═════ RECORDS FOR THIS EXERCISE
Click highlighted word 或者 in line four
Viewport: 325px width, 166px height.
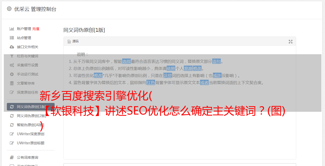[204, 82]
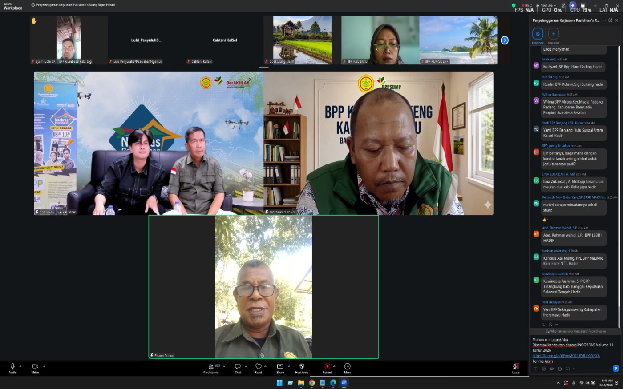The width and height of the screenshot is (623, 389).
Task: Click the More options button in toolbar
Action: [347, 367]
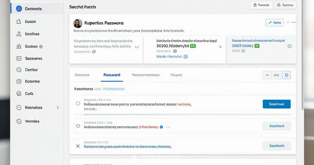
══════════
DIRECTIONS: The result should be an exact repetition of all the records. Drop the pictures.

SOLUTION TO THIS EXERCISE:
Click highlighted word 或者 in line four
Viewport: 325px width, 166px height.
[204, 82]
The width and height of the screenshot is (623, 389).
Task: Click the More options button in toolbar
Action: [347, 367]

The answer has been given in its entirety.